Required work:
Only the lines below starting at the one that contains "Choose the All" and ending at the one that contains "Task: Open the Check Task Management tab" are to be reproduced, exactly and with both ends kept.
* * *
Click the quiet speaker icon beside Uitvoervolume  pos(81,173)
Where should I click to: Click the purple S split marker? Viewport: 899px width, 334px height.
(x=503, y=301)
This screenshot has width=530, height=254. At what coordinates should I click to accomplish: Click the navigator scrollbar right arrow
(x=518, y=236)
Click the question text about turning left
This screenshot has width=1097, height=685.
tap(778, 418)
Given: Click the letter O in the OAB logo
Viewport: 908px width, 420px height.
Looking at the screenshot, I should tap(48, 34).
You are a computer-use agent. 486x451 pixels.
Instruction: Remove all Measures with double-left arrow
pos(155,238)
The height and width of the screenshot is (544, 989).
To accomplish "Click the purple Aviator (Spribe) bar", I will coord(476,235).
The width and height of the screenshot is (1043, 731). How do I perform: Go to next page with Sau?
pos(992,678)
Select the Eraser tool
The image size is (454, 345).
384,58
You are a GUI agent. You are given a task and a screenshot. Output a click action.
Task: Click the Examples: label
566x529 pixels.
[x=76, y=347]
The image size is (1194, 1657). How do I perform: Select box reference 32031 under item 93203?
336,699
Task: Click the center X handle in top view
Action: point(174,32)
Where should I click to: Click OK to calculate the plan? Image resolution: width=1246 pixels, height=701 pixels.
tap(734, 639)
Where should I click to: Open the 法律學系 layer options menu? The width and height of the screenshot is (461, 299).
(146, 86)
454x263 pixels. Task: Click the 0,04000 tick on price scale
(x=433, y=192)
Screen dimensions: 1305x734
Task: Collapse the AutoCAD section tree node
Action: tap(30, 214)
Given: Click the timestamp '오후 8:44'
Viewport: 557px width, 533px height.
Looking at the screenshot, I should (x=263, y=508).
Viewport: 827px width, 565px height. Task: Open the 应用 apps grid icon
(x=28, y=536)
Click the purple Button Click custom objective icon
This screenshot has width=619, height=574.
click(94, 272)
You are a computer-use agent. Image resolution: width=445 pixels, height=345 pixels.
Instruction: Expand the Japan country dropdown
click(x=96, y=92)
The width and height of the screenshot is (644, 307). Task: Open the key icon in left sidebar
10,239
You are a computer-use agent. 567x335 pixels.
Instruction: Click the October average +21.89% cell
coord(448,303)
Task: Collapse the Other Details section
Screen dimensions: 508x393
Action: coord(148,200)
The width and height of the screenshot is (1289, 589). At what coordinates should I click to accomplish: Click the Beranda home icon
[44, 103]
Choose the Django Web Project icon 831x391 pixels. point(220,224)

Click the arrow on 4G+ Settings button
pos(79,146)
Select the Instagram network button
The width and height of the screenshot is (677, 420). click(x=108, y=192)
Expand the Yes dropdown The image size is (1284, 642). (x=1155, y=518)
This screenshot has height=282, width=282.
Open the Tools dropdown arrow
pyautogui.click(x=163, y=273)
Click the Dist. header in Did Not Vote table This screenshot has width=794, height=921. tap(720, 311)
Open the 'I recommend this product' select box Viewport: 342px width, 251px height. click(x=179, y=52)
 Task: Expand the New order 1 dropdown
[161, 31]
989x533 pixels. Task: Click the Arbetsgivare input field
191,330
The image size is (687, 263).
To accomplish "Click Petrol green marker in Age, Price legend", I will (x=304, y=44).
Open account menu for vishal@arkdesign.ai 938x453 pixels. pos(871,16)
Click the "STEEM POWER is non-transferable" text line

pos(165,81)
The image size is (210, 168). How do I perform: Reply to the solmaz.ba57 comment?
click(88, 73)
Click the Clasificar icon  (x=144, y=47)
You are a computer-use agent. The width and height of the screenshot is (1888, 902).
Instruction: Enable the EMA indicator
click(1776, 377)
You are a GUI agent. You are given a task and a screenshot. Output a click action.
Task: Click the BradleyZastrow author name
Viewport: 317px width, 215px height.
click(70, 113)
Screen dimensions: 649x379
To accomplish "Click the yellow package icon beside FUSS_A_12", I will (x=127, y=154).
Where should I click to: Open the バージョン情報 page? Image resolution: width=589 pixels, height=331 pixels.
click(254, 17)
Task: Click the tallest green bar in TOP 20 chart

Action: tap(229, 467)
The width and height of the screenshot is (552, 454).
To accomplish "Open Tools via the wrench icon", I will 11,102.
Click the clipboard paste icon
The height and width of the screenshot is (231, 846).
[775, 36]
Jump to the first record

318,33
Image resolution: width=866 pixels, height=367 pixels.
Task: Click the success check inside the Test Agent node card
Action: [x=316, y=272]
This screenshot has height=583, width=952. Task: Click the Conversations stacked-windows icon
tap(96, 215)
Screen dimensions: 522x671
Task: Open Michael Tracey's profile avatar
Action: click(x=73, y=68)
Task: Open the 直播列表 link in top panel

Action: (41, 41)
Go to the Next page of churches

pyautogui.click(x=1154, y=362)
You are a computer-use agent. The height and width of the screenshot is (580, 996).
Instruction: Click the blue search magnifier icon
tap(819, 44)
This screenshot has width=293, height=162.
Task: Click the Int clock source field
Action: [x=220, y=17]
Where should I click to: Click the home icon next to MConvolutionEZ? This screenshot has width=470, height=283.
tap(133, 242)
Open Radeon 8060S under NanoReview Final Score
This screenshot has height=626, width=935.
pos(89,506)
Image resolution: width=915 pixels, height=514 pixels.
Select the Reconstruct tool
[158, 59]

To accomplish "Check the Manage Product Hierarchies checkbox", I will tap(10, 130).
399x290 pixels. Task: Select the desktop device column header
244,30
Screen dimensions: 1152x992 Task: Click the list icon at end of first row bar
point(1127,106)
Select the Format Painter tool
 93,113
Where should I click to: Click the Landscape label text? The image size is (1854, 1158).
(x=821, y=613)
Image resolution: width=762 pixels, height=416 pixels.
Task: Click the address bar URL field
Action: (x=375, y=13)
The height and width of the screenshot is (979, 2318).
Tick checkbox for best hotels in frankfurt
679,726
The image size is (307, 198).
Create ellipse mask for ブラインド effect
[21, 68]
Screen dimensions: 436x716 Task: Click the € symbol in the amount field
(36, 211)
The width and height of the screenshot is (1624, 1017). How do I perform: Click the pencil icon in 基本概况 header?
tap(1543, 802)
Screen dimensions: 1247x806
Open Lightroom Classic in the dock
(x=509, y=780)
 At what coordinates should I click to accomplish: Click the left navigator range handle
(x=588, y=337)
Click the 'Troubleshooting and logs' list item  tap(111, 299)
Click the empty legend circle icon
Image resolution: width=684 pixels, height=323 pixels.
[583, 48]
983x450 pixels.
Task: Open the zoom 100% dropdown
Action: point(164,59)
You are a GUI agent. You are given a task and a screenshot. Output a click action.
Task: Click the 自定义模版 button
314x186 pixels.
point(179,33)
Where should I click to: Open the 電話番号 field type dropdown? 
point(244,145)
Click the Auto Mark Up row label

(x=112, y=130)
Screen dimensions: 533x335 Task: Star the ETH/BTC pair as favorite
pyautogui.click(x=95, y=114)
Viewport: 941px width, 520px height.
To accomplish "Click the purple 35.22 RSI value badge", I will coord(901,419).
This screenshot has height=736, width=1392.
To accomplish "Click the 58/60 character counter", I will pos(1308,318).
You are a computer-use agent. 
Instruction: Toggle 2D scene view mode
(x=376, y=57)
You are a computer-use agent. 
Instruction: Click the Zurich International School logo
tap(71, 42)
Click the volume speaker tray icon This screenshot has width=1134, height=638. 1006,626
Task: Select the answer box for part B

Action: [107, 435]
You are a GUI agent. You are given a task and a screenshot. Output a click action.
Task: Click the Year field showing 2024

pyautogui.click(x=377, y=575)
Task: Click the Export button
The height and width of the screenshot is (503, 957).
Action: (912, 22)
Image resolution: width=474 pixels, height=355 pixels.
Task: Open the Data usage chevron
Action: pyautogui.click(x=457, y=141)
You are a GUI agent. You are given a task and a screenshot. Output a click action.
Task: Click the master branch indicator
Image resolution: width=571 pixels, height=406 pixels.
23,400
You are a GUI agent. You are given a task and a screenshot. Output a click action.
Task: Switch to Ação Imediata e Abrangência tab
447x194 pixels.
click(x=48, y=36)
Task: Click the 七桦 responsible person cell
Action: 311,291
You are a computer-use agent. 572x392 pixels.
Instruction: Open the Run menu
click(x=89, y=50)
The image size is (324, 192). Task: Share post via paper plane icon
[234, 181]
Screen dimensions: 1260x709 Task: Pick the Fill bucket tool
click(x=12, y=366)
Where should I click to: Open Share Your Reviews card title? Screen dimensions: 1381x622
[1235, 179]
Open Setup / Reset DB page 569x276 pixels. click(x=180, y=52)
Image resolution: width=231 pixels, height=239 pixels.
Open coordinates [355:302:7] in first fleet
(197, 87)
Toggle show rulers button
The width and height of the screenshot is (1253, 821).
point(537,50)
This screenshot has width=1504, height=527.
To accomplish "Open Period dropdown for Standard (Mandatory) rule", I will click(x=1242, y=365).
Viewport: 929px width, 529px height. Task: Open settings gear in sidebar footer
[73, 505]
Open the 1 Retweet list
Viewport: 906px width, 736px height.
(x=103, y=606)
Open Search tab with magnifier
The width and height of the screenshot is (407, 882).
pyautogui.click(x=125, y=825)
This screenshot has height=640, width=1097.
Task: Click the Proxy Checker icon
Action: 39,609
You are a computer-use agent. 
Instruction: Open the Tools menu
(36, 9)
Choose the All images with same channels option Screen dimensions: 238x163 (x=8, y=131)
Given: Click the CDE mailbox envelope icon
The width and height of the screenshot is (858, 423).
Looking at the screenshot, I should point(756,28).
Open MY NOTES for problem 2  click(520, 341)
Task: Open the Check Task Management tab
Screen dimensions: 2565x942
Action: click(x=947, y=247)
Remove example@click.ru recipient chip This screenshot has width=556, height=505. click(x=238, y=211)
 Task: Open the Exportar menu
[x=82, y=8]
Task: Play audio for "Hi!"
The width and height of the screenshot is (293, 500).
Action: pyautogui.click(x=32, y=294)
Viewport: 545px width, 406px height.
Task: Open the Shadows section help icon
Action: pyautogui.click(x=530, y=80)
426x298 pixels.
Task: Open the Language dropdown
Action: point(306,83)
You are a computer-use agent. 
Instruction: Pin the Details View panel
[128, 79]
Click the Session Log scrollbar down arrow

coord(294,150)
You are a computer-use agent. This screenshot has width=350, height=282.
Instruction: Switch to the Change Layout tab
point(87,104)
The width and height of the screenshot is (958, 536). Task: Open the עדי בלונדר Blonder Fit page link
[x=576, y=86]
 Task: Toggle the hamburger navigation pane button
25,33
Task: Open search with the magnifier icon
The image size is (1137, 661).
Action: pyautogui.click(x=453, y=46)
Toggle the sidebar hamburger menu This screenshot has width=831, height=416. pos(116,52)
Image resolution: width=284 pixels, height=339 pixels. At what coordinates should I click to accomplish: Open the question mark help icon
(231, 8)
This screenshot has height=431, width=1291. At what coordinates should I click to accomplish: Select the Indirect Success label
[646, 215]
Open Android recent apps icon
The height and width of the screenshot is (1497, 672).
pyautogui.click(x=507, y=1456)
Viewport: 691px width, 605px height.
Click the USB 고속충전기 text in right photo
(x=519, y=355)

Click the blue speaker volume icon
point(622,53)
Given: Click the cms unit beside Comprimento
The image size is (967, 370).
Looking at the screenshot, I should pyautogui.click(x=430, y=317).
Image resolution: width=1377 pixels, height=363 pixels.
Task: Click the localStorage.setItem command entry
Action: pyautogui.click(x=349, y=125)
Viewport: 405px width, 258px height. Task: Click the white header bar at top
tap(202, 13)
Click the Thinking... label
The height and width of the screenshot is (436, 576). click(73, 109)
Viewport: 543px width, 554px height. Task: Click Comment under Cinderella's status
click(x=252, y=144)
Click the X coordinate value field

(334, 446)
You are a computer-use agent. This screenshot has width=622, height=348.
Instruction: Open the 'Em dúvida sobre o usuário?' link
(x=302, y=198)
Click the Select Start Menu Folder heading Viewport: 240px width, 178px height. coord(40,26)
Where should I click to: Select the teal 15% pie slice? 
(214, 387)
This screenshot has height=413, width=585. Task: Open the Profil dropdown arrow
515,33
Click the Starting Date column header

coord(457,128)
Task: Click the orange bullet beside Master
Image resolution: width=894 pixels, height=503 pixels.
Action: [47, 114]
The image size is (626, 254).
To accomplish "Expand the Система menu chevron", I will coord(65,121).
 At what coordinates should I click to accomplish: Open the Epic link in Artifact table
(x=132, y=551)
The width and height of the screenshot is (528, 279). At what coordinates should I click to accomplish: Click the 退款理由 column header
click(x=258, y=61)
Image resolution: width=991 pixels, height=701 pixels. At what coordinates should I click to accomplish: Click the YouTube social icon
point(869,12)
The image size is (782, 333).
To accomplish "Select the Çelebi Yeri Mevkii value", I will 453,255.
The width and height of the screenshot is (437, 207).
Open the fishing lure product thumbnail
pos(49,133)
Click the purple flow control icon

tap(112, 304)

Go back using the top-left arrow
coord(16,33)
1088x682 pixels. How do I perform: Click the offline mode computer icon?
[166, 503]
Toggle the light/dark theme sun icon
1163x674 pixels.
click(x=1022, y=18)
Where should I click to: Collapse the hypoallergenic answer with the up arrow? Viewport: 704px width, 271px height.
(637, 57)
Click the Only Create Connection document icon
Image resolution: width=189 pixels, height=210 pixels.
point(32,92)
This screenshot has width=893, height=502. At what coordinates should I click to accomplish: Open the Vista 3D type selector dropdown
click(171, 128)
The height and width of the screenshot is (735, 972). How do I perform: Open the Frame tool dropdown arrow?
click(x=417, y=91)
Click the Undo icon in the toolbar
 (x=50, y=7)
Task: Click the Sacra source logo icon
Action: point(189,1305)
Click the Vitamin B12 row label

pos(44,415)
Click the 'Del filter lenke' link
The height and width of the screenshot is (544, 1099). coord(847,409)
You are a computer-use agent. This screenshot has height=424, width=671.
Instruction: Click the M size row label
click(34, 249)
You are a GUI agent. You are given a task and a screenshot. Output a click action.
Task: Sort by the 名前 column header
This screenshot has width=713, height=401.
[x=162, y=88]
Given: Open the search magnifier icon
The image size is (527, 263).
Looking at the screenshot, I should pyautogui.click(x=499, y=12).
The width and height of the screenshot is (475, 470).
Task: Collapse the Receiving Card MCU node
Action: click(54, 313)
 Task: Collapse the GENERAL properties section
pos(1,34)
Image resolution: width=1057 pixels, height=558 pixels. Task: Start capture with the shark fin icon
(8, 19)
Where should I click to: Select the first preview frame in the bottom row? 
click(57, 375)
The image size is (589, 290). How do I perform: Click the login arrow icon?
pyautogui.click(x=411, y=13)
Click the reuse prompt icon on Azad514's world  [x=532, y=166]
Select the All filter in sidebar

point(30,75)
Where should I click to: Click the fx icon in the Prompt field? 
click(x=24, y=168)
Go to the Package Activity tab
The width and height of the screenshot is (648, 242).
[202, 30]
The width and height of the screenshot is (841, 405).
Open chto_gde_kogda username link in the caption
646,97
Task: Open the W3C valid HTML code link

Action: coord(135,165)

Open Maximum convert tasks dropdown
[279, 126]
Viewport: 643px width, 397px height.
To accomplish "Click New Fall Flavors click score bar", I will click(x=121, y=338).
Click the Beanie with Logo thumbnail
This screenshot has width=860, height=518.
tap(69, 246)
* * *
Your solution:
Choose the All images with same channels option Screen dimensions: 238x163 (x=8, y=131)
Given: Click the CDE mailbox envelope icon
The width and height of the screenshot is (858, 423).
Looking at the screenshot, I should point(756,28).
Open MY NOTES for problem 2  click(520, 341)
Task: Open the Check Task Management tab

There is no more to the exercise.